Zenodo Reproducibility Guide¶

This guide explains how to deposit your scientific project's data and environment on Zenodo so that anyone can reproduce your results from scratch — no Python installation required.

The workflow relies on: - Zenodo — for long-term, DOI-citable data archiving - Docker — for capturing the complete software environment - GitHub Container Registry (GHCR) — for hosting the container image

Overview¶

The reproducibility stack looks like this:

Reader
  │
  ├─ 1. Pulls Docker image from GHCR   ← contains: code + dependencies
  │       ghcr.io/you/my-analysis:v1.0.0
  │
  ├─ 2. Downloads data from Zenodo     ← contains: raw/processed data
  │       DOI: 10.5281/zenodo.XXXXXXX
  │
  └─ 3. docker compose run reproduce   ← mounts data, runs analysis, outputs plots
           ./plots/figure_1.pdf  ✓
           ./plots/figure_2.pdf  ✓

Why separate image and data? Docker images should be lightweight and versionable via git tags. Data (often GB+) belongs on a data repository (Zenodo) with its own DOI. Keeping them separate means: - The image can be rebuilt without re-uploading 10 GB of data - Data can be updated/versioned independently

One-Time Setup: Scaffold with `--docker`¶

When creating a new project, pass --docker to generate all Docker files:

pywatson --project-name my-analysis \
  --author-name "Jane Doe" \
  --author-email "jane@university.edu" \
  --description "Spin-chain Monte Carlo study" \
  --project-type full \
  --docker

This generates:

File	Purpose
`Dockerfile`	Builds the analysis environment
`.dockerignore`	Excludes data/plots from image (stays lean)
`docker-compose.yml`	One-command reproduction workflow
`README_DOCKER.md`	Reader-facing reproduction instructions
`.github/workflows/docker-publish.yml`	Automatic image builds on push

Commit and push immediately¶

cd my-analysis
git add .
git commit -m "feat: initial project scaffold with Docker"
git push -u origin main

GitHub Actions will now automatically build and push the Docker image to GHCR on every push to main and on every semver tag (e.g. v1.0.0).

Deposit Data on Zenodo¶

Step 1 — Connect Zenodo to GitHub (recommended)¶

Go to https://zenodo.org/account/settings/github/
Toggle ON your repository
Push a tag → Zenodo automatically creates a record with DOI

git tag v1.0.0
git push origin v1.0.0

Zenodo will create: - A record for the code snapshot (the tag's zip/tarball) - DOI: 10.5281/zenodo.XXXXXXX

Important: this archives the code, not your HDF5 data.
You still need a separate data deposit (Step 2).
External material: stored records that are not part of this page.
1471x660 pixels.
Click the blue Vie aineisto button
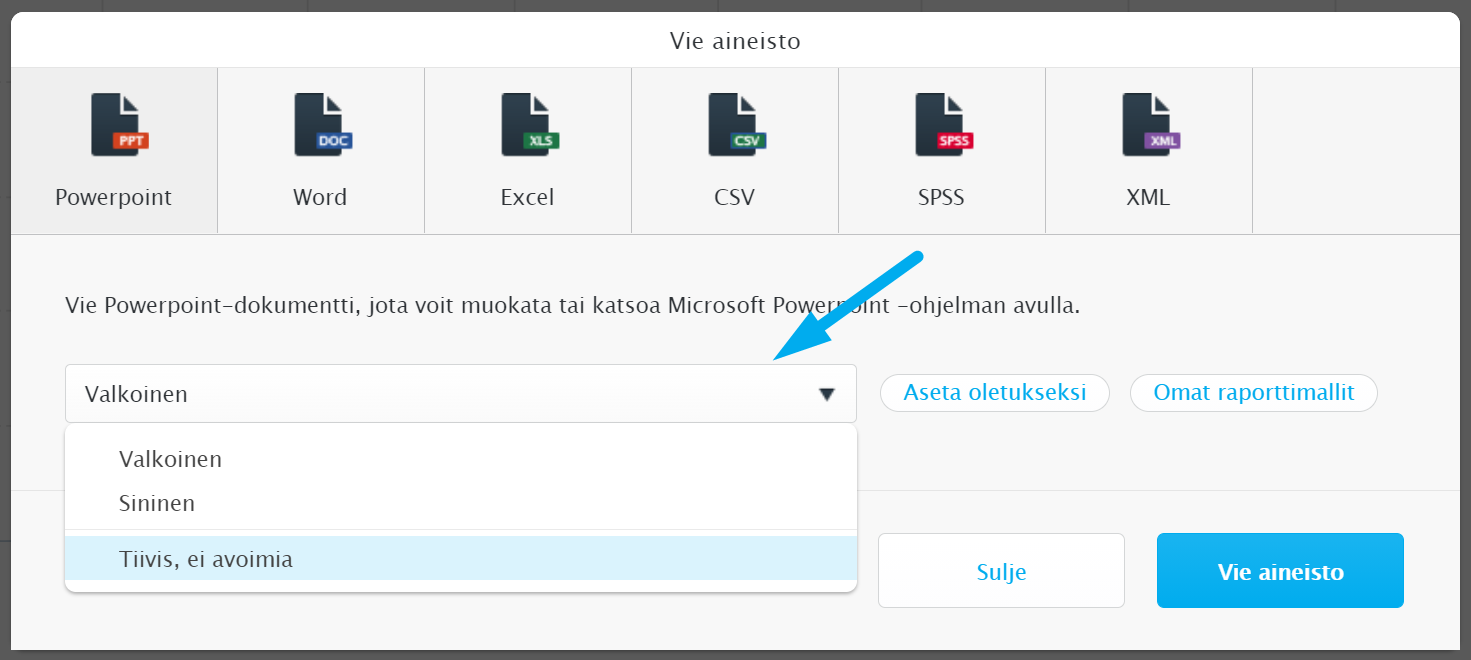click(1280, 571)
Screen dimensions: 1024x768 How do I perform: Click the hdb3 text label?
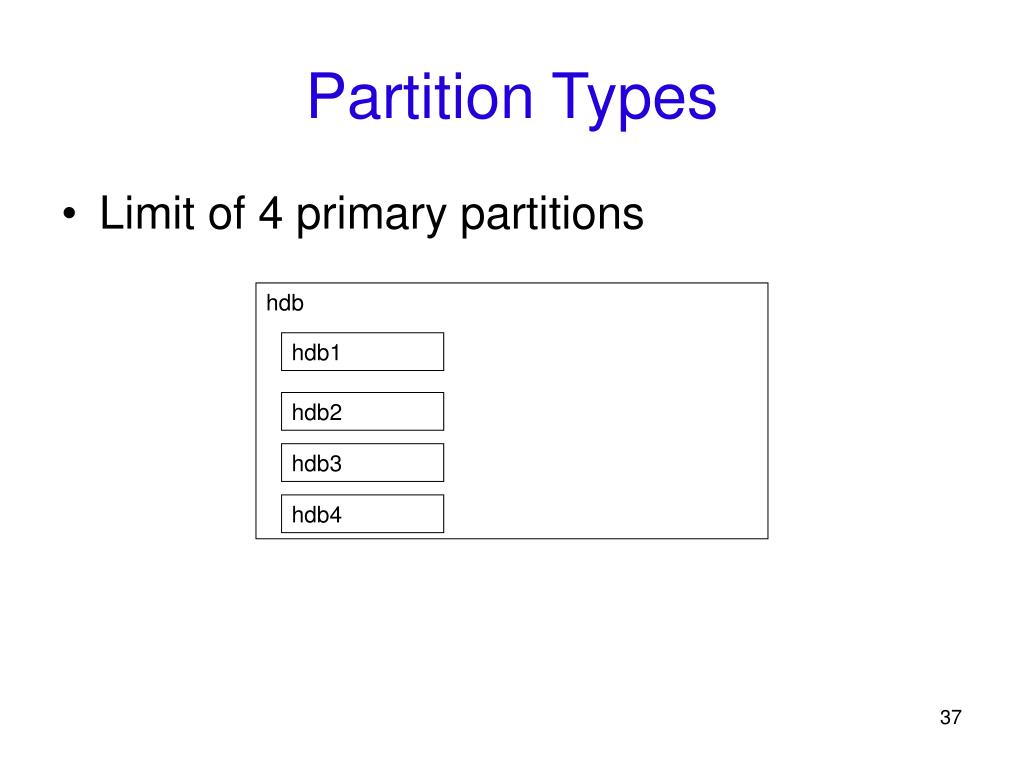point(317,464)

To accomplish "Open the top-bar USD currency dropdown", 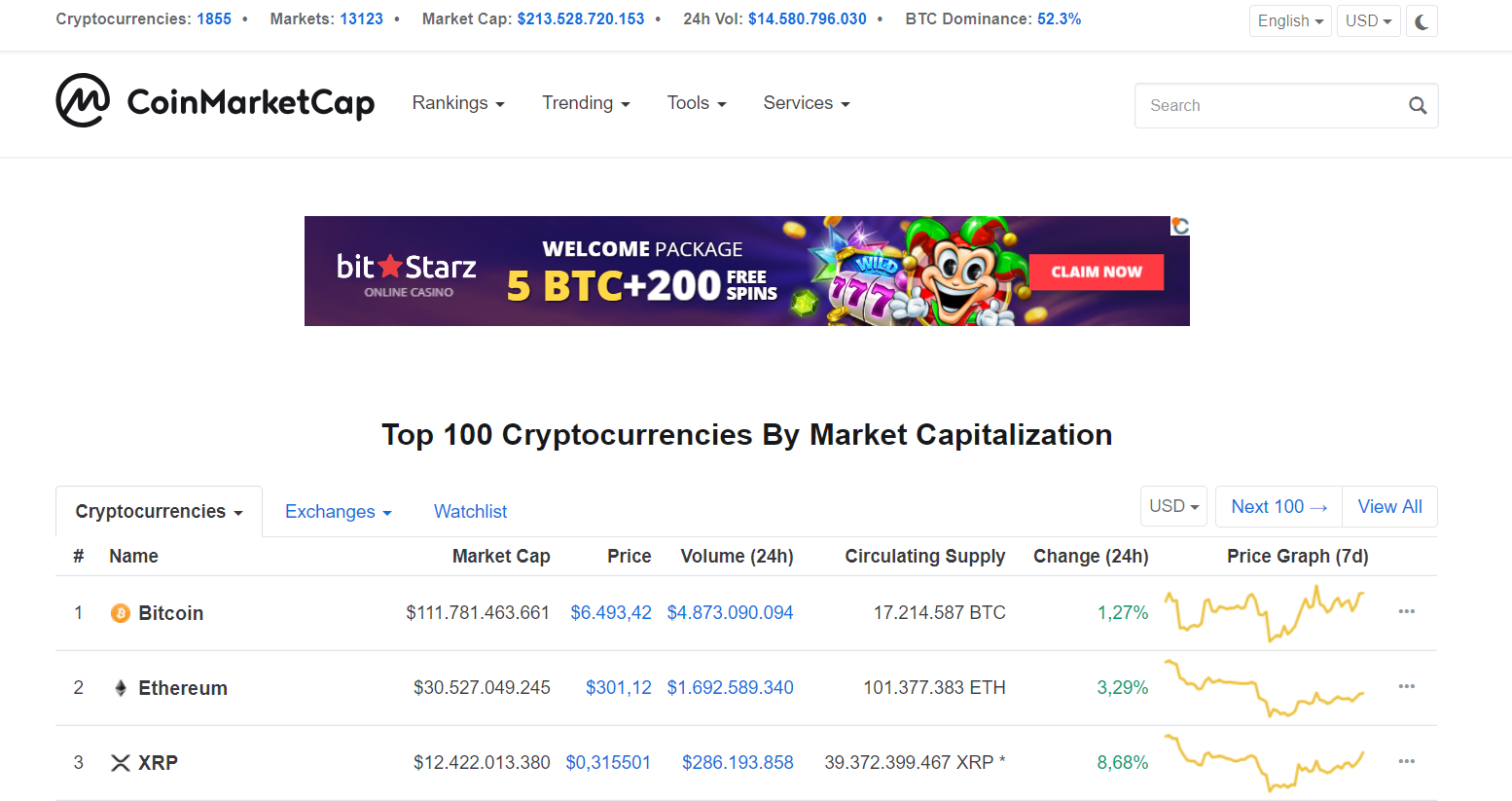I will click(1368, 21).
Step 2 — Create a standalone data deposit¶

Your raw and processed data does not live in git. Create a dedicated deposit:

Go to https://zenodo.org/uploads/new
Upload your data archive:

cd my-analysis
# Package only the data needed to reproduce the paper figures
tar -czf my-analysis-data-v1.0.0.tar.gz \
    data/sims/ \
    data/exp_pro/ \
    data/exp_raw/

# Optional: generate a checksum file
sha256sum my-analysis-data-v1.0.0.tar.gz > checksums.sha256

Fill in Zenodo metadata:
Title: "Data for: My Analysis Paper Title"
Authors: same as paper
Description: what the data is, how it was generated, file format
Keywords: your field, reproducibility, hdf5, python
License: CC-BY 4.0 (recommended for open science)
Related identifiers: link to your code DOI (from Step 1)
Reserve the DOI before publishing (Zenodo gives it to you upfront — add it to your paper before it's accepted)
Publish — the deposit is now permanently citable

Step 3 — Update README_DOCKER.md with the real DOI¶

# In README_DOCKER.md, replace the placeholder:
sed -i 's/YOUR_ZENODO_ID/12345678/' README_DOCKER.md
sed -i 's/YOUR_GITHUB_USERNAME/your-github-handle/' README_DOCKER.md

git add README_DOCKER.md
git commit -m "docs: add Zenodo DOI and GHCR image URL"
git tag v1.0.0-final
git push origin main --tags

Publish the Docker Image¶

The GitHub Actions workflow (.github/workflows/docker-publish.yml) does this automatically. It:

Builds the image on every push to main
Runs a smoke-test (generates sample data, runs analysis inside the container, verifies plots/ is non-empty)
Pushes to GHCR only if the smoke-test passes
Tags images as :latest, :SHA, and :v1.2.3 on semver tags

For the first push, enable GHCR in your repository: - Go to your GitHub repo → Settings → Packages → make it public

After that, docker pull ghcr.io/YOUR_USERNAME/my-analysis:latest works for anyone.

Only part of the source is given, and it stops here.